Pill to Treat MS Reduces Swelling by 40 Percent

There has been a new pill that currently is undergoing extensive trials that may someday provide an alternate and most welcome treatment for multiple sclerosis. As most treatments for MS today are given as injections. This new pill may someday provide an alternative oral treatment that many Ms patients would surely welcome with open arms.

The said pill contains the new drug called laquinimod. The said drug has been able to improve the condition of patients with relapse-emitting MS showing only a few side effects. Multiple sclerosis is an auto-immune disease which is characterized by the destruction of myelin, the insulation tissue surrounding the nerve fibers in the central nervous system by the body’s own immune system.
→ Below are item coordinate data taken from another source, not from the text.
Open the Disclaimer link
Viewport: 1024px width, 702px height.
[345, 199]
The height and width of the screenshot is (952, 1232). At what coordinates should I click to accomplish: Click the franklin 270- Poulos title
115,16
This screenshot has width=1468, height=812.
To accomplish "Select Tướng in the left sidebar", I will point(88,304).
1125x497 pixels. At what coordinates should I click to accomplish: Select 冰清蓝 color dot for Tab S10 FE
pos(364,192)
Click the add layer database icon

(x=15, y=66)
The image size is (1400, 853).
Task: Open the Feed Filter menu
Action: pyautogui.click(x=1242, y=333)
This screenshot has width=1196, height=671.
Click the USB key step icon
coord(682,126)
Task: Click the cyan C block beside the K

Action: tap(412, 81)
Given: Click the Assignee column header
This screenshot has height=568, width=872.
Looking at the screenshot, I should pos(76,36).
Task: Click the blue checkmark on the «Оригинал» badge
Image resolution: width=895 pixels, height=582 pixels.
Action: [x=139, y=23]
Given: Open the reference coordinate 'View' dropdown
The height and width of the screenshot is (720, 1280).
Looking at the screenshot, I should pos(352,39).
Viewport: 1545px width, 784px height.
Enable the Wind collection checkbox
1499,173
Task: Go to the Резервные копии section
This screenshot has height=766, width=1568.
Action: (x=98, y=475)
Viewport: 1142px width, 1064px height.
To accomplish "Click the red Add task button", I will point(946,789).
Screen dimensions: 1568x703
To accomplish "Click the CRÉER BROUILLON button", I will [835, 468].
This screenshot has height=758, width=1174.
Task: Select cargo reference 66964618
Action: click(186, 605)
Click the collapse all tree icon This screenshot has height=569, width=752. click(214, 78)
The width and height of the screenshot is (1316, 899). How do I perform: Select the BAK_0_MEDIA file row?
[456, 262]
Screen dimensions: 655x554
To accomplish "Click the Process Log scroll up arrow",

This leads to short circuits in the brain as the nerve cells cannot send the right signals to the brain with damaged myelin. Relapse-emitting MS is one of the most common types of the disease that affects a number of people all over the world.

So far treatments available for relapse-emitting MS requires the drugs to be injected into patients. This can make such treatments very inconvenient for some patients which might lead them not to consider such treatments at all. With laquinimod, patients can now consider another alternative. This time laquinimod come sin a pill that patients may be able to take orally.

In the study, the new pill was given on a daily basis to MS patients and was found to reduce inflammation in the brain caused by MS by as much as 40 percent as compared to a non-active placebo. The said drug has undergone a Phase II trial in 51 centers in nine countries led by Italian expert Professor Giancarlo Comi of the University Vita-Salute in Milan, Italy.

In the said trial, 306 MS patients were divided into groups that were given either a placebo or doses of laquinimod. Subsequent brains scans and health checks revealed that those given with the new laquinimod showed fewer brain lesions and reduced swelling by as much as 40 percent than patients had before the said clinical trial.